**Brief:** Your job is to write out each record exactly, leaving none out.
Records shown START
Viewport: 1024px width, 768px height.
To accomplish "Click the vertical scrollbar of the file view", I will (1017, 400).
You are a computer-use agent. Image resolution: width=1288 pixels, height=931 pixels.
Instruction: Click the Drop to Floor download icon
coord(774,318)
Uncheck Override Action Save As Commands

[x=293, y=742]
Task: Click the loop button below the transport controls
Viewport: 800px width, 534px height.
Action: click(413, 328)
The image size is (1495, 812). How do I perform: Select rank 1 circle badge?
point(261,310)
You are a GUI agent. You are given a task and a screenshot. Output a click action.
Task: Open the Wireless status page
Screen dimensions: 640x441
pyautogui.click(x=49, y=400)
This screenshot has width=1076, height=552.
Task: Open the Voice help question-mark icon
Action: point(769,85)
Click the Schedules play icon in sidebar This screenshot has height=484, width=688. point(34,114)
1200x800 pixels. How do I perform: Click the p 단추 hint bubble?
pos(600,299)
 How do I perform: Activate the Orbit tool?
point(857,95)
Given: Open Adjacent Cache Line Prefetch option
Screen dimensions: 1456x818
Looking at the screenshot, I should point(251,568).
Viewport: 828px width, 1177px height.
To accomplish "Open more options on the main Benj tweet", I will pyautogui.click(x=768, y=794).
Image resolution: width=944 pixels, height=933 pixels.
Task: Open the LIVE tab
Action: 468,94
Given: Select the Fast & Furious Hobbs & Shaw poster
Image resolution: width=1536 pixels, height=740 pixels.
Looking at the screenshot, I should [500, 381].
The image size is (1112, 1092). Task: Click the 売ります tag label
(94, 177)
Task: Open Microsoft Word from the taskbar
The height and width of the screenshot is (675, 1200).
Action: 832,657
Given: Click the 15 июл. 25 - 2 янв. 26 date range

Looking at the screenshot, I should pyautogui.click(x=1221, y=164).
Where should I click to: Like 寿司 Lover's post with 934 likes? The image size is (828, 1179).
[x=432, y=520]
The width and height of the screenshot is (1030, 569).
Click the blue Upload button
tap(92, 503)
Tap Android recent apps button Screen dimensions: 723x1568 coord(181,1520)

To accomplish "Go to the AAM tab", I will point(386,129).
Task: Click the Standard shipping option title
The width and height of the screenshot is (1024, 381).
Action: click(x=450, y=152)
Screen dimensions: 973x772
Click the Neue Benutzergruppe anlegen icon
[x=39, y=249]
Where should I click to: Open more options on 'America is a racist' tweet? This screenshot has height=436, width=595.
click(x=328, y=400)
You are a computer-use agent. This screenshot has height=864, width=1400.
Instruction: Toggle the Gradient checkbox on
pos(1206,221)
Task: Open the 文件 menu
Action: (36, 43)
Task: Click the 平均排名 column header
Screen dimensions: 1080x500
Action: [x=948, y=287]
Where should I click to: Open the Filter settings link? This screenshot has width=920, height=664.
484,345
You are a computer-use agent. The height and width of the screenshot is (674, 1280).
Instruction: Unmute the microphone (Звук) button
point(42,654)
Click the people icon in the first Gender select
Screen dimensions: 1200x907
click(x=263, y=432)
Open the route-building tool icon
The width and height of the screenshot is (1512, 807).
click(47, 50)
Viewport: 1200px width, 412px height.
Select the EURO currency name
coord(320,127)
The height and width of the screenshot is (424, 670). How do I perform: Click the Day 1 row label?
Records shown END
**Finished exercise:**
Viewport: 1024px width, 768px height.
To accomplish "Click the vertical scrollbar of the file view", I will (1017, 400).
You are a computer-use agent. Image resolution: width=1288 pixels, height=931 pixels.
Instruction: Click the Drop to Floor download icon
coord(774,318)
Uncheck Override Action Save As Commands

[x=293, y=742]
Task: Click the loop button below the transport controls
Viewport: 800px width, 534px height.
Action: click(413, 328)
The image size is (1495, 812). How do I perform: Select rank 1 circle badge?
point(261,310)
You are a GUI agent. You are given a task and a screenshot. Output a click action.
Task: Open the Wireless status page
Screen dimensions: 640x441
pyautogui.click(x=49, y=400)
This screenshot has width=1076, height=552.
Task: Open the Voice help question-mark icon
Action: point(769,85)
Click the Schedules play icon in sidebar This screenshot has height=484, width=688. point(34,114)
1200x800 pixels. How do I perform: Click the p 단추 hint bubble?
pos(600,299)
 How do I perform: Activate the Orbit tool?
point(857,95)
Given: Open Adjacent Cache Line Prefetch option
Screen dimensions: 1456x818
Looking at the screenshot, I should point(251,568).
Viewport: 828px width, 1177px height.
To accomplish "Open more options on the main Benj tweet", I will pyautogui.click(x=768, y=794).
Image resolution: width=944 pixels, height=933 pixels.
Task: Open the LIVE tab
Action: 468,94
Given: Select the Fast & Furious Hobbs & Shaw poster
Image resolution: width=1536 pixels, height=740 pixels.
Looking at the screenshot, I should [500, 381].
The image size is (1112, 1092). Task: Click the 売ります tag label
(94, 177)
Task: Open Microsoft Word from the taskbar
The height and width of the screenshot is (675, 1200).
Action: 832,657
Given: Click the 15 июл. 25 - 2 янв. 26 date range

Looking at the screenshot, I should pyautogui.click(x=1221, y=164).
Where should I click to: Like 寿司 Lover's post with 934 likes? The image size is (828, 1179).
[x=432, y=520]
The width and height of the screenshot is (1030, 569).
Click the blue Upload button
tap(92, 503)
Tap Android recent apps button Screen dimensions: 723x1568 coord(181,1520)

To accomplish "Go to the AAM tab", I will point(386,129).
Task: Click the Standard shipping option title
The width and height of the screenshot is (1024, 381).
Action: click(x=450, y=152)
Screen dimensions: 973x772
Click the Neue Benutzergruppe anlegen icon
[x=39, y=249]
Where should I click to: Open more options on 'America is a racist' tweet? This screenshot has height=436, width=595.
click(x=328, y=400)
You are a computer-use agent. This screenshot has height=864, width=1400.
Instruction: Toggle the Gradient checkbox on
pos(1206,221)
Task: Open the 文件 menu
Action: (36, 43)
Task: Click the 平均排名 column header
Screen dimensions: 1080x500
Action: [x=948, y=287]
Where should I click to: Open the Filter settings link? This screenshot has width=920, height=664.
484,345
You are a computer-use agent. The height and width of the screenshot is (674, 1280).
Instruction: Unmute the microphone (Звук) button
point(42,654)
Click the people icon in the first Gender select
Screen dimensions: 1200x907
click(x=263, y=432)
Open the route-building tool icon
The width and height of the screenshot is (1512, 807).
click(47, 50)
Viewport: 1200px width, 412px height.
Select the EURO currency name
coord(320,127)
The height and width of the screenshot is (424, 670). How do I perform: Click the Day 1 row label?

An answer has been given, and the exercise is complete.